No. 10 Ohio State rolls over Michigan 42-7

COLUMBUS, Ohio — It took five big plays to give Ohio State an unprecedented fifth straight win over rival Michigan.

Noted Wolverines nemesis Chris “Beanie” Wells had two of those, including a 59-yard touchdown run and 134 yards rushing to help the 10th-ranked Buckeyes beat their archrivals 42-7 Saturday, the first time in 105 meetings that they’ve strung together five wins.

Ohio State’s margin was the biggest by either team in the rivalry since Woody Hayes was prowling and growling on the sidelines in a 50-14 rout of Michigan in 1968.

Freshman phenom Terrelle Pryor threw two TD passes, Brian Hartline caught two scoring passes and Dan Herron ran for two more scores to give the Buckeyes (10-2, 7-1) their third win in a row and a share of their fourth straight Big Ten title.

“If you watched their films, the teams they played did not run four yards, five yards, four yards, five yards,” said Ohio State coach Jim Tressel, now 7-1 against Michigan. “They either ran minus-1 or hit big ones, whether it was run or pass. … Sometimes they have overcommitted and some people have hit some big ones.”

The lopsided defeat put a fitting cap on the worst season in Michigan’s 129 years of intercollegiate football.

In coach Rich Rodriguez’s first season, the Wolverines (3-9, 2-6) lost the most games in school history, missed a bowl trip for the first time in 34 years and had the first losing season in 41 years.

Asked how the season would be remembered, Rodriguez said, “Hopefully (we will) remember it as a blip on the screen, a one-time happening.”

Junior tailback Brandon Minor, who scored Michigan’s only touchdown, said: “You can’t really blame Rich Rod because everybody on the team did not buy in like they’re supposed to. We have a couple of guys not going hard. We’ll correct that most definitely. That ain’t going to happen on my watch as a senior.”

Michigan largely held its own — except for those five big plays.

After the Buckeyes’ first three possessions ended in an interception and two three-and-outs, Wells burst through a hole on the first play and went untouched 59 yards for the score.

Early in the second quarter, Pryor looped a deep ball over the middle that Hartline ran under and took 53 yards past safety Stevie Brown for a 14-0 lead.

Michigan punched it in on fourth-and-goal to go into halftime down just 14-7, but two long drives to start the first half ended with punts.

After the first punt pinned Ohio State at its 9, Wells went 42 yards on the first play, and Herron went for a 51-yard score on the next play.

Rodriguez called Wells “a first-rounder” in the NFL draft. Told that Wells was only a junior, Rodriguez smirked and repeated, “He’s a first-rounder.”

Tressel said the game turned on those two long runs.

“The turning point was when they punted us down to the 9 and then two plays later we scored,” he said. “That was huge. A big run by Beanie, and then a big run by ‘Boom” Herron. That really made a difference.”

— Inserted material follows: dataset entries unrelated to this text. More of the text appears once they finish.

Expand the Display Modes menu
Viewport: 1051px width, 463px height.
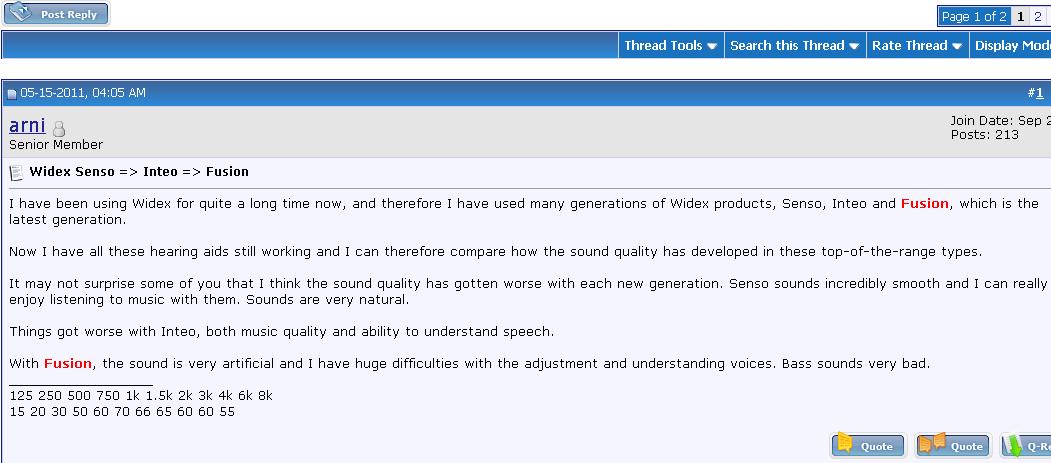1011,46
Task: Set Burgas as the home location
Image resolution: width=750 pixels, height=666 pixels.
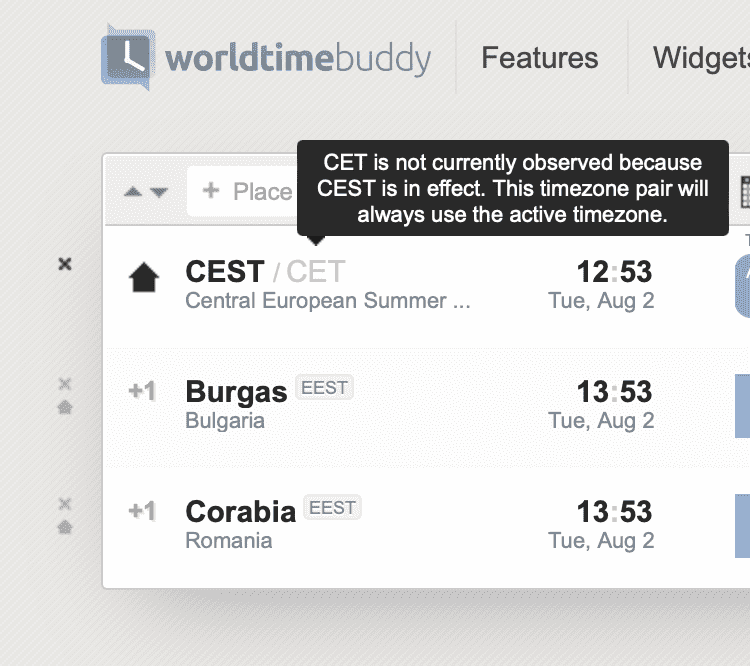Action: pos(65,407)
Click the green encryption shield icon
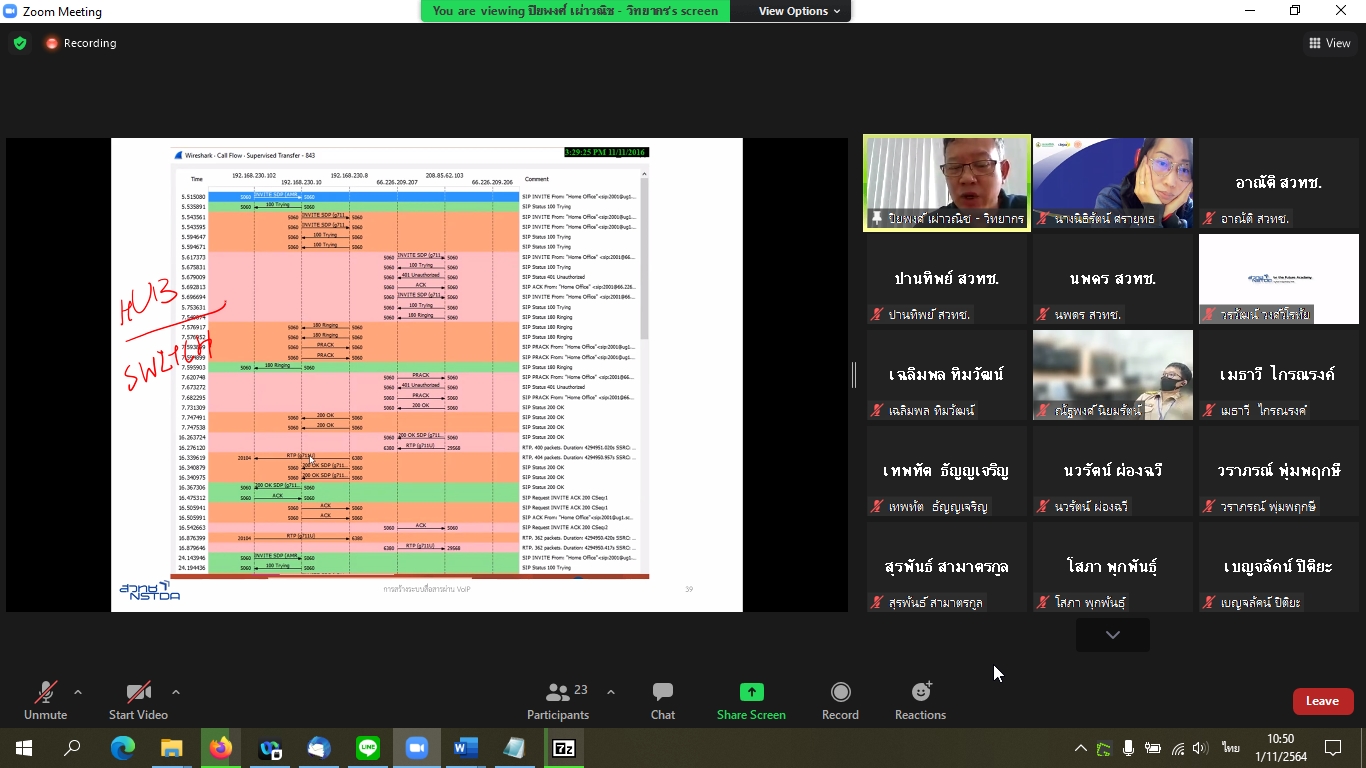Viewport: 1366px width, 768px height. tap(20, 43)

Zoltan Mesko’s second punt of the half, a low line drive, was returned 80 yards by Ray Small — who missed the last two games while in Tressel’s doghouse for unspecified problems. Pryor threw an 8-yard scoring pass to Brian Robiskie on the very next play and the Buckeyes were up 28-7 after just three offensive snaps in the second half.

Michigan quarterback Nick Sheridan, who struggled to throw the ball accurately all day, left briefly with an injury and was replaced by Justin Feagin, who was also ineffective.

Sheridan completed eight of 24 passes for 87 yards, and was sacked twice.

The Wolverines made life tough on Pryor early. Brown intercepted a weak pass in the left flat and returned it 34 yards, but the offense went backward and K.C. Lopata shanked a 35-yard field-goal attempt.

Pryor finished just 5-for-13 for 120 yards and two TDs passing, and was held to minus-7 yards rushing.

But with Ohio State making the most of its big plays, that was more than enough.

The Buckeyes added two more fourth-quarter scores, on Herron’s 2-yard run and an 18-yard TD pass from senior Todd Boeckman — who was replaced as the starter by Pryor in the fourth game.